Background of Berkshire Hathaway Inc:
Berkshire Hathaway Inc (Berkshire) is a holding company that is engaged in a number of business activities that include Insurance, Utilities and Energy, as well as other Manufacturing Servicing and Retailing activities. A recent acquisition of a a 4.4$ billion take over of U.S chewing gum company Wrigley with a deal made with Mars chocolate company proves how well the company diversifies its business activities in different lines successfully.
Berkshire Hathaway Inc, was originally incporporated as Berkshire Manufacturing Company back in 1889 in the state of Massachussets.
In 1929, other textile manufacturers such as Valley falls Company,Greylock Mills and Fort Drummer Mills merged into the coporation which was then known as Berkshire Fine spinning Associates and they accounted for over 20% of the fine cotton textile production in the United States of America.
In 1965, after years of poor perfomance due to factors that included the great depression in the 1930s, a major change occurred in the company?s management when a partnership led by the investor Warren Buffet after several disputes with the Stanton Family, purchased enough stock to control the Berkshire Company.The company?s operations were then moved to Omaha, Nebraska where Warren Buffet was based.
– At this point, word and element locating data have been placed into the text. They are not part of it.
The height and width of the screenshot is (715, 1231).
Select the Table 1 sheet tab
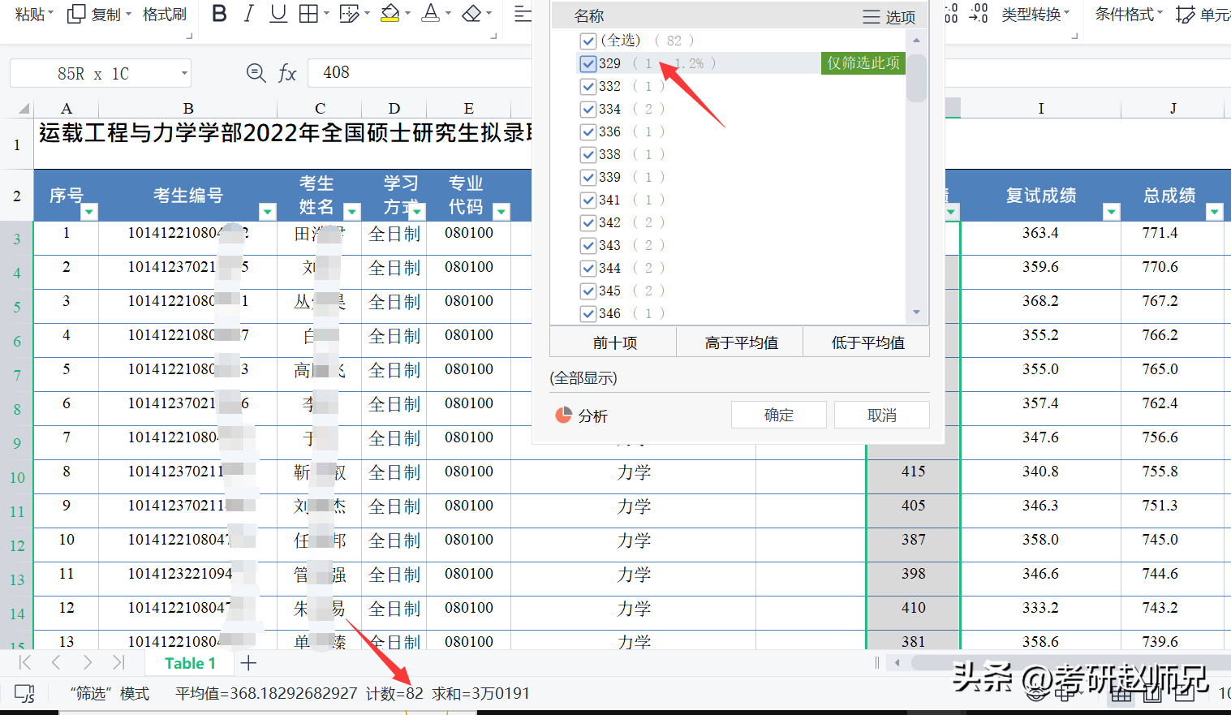190,663
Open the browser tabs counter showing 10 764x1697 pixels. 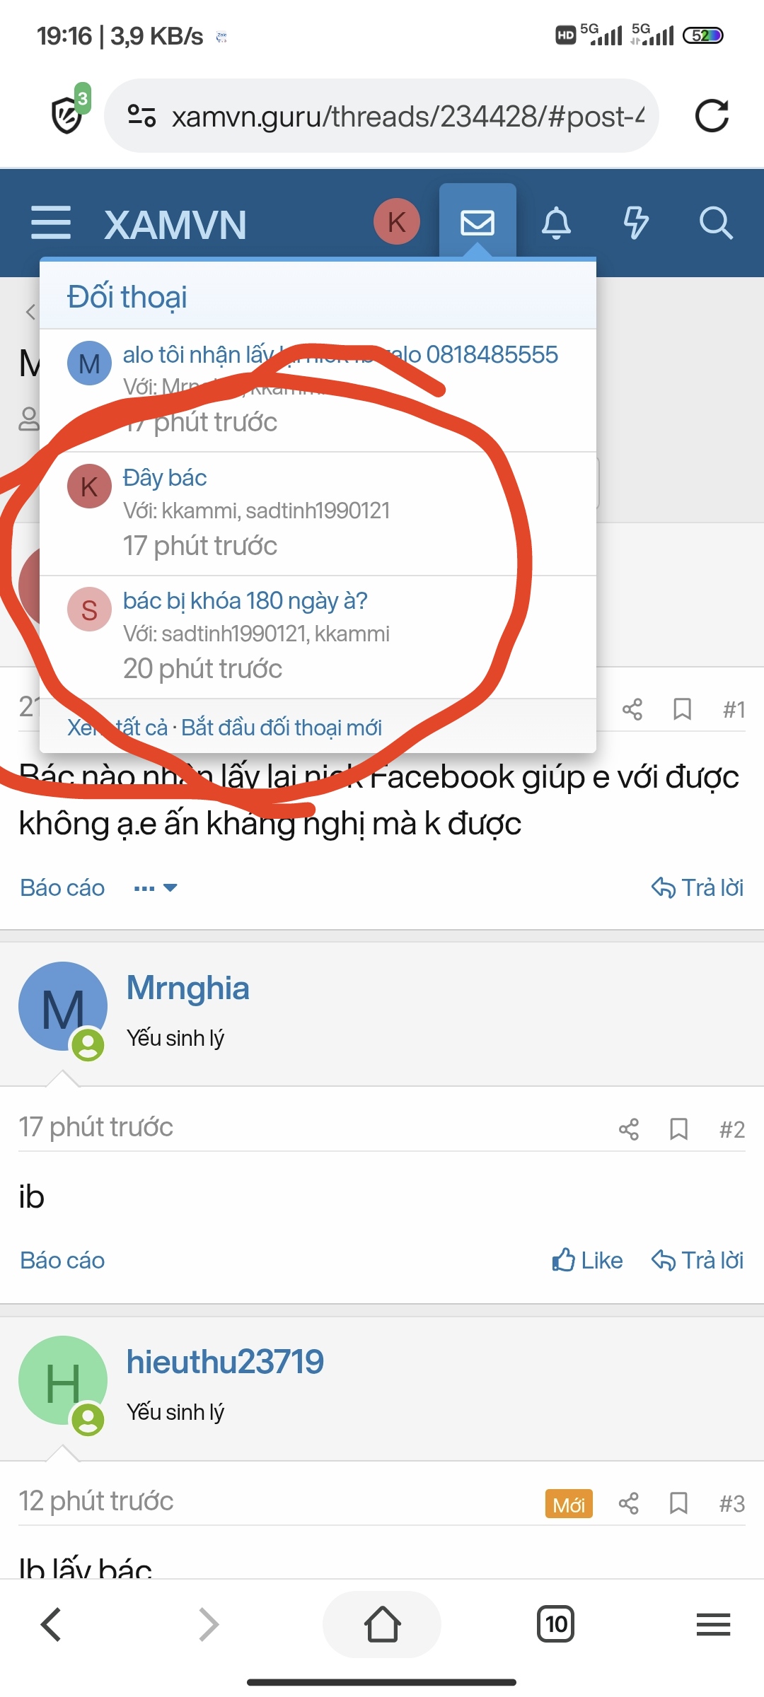[x=556, y=1624]
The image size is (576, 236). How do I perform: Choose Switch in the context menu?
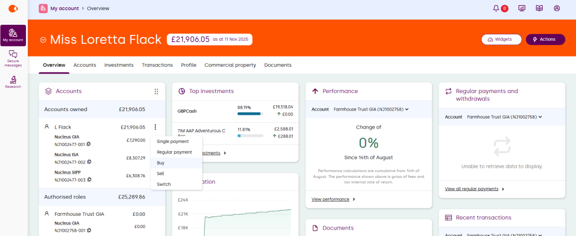coord(164,184)
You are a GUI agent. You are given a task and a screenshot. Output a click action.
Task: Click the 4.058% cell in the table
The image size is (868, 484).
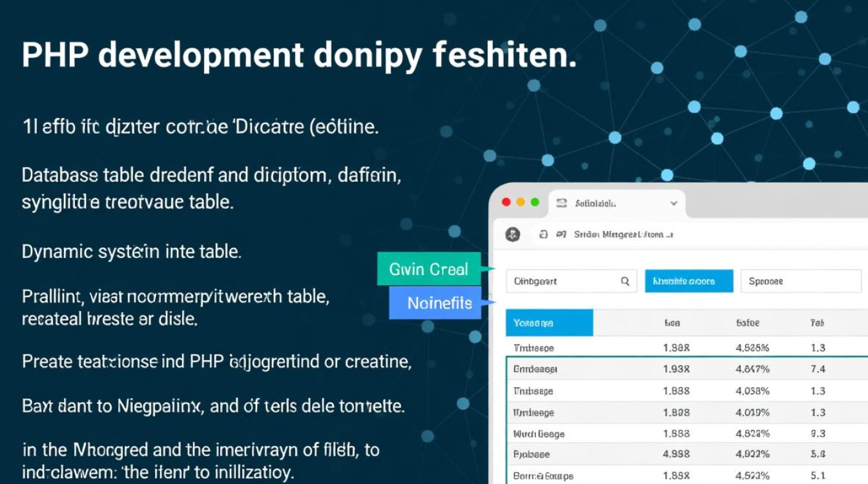(752, 391)
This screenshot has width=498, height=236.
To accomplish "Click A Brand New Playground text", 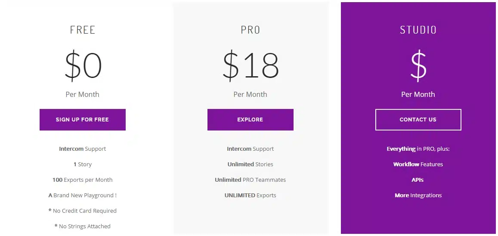I will coord(83,196).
In 1967, the company entered the insurance segment, acquiring National Indemnity and National Fire and Marine Insurance Company for a sum of 8.5$ million dollars and in 1968, made a significant move in taking over Sun Newspapers.Warren Buffet in 1969, became the chairman of Berkshire Hathaway Inc.
In the years to come, several related businesses were acquired such as Cypress Insurance Company and in the newspaper business,Buffalo Evening News which was purchased through Blue Chip Stamps.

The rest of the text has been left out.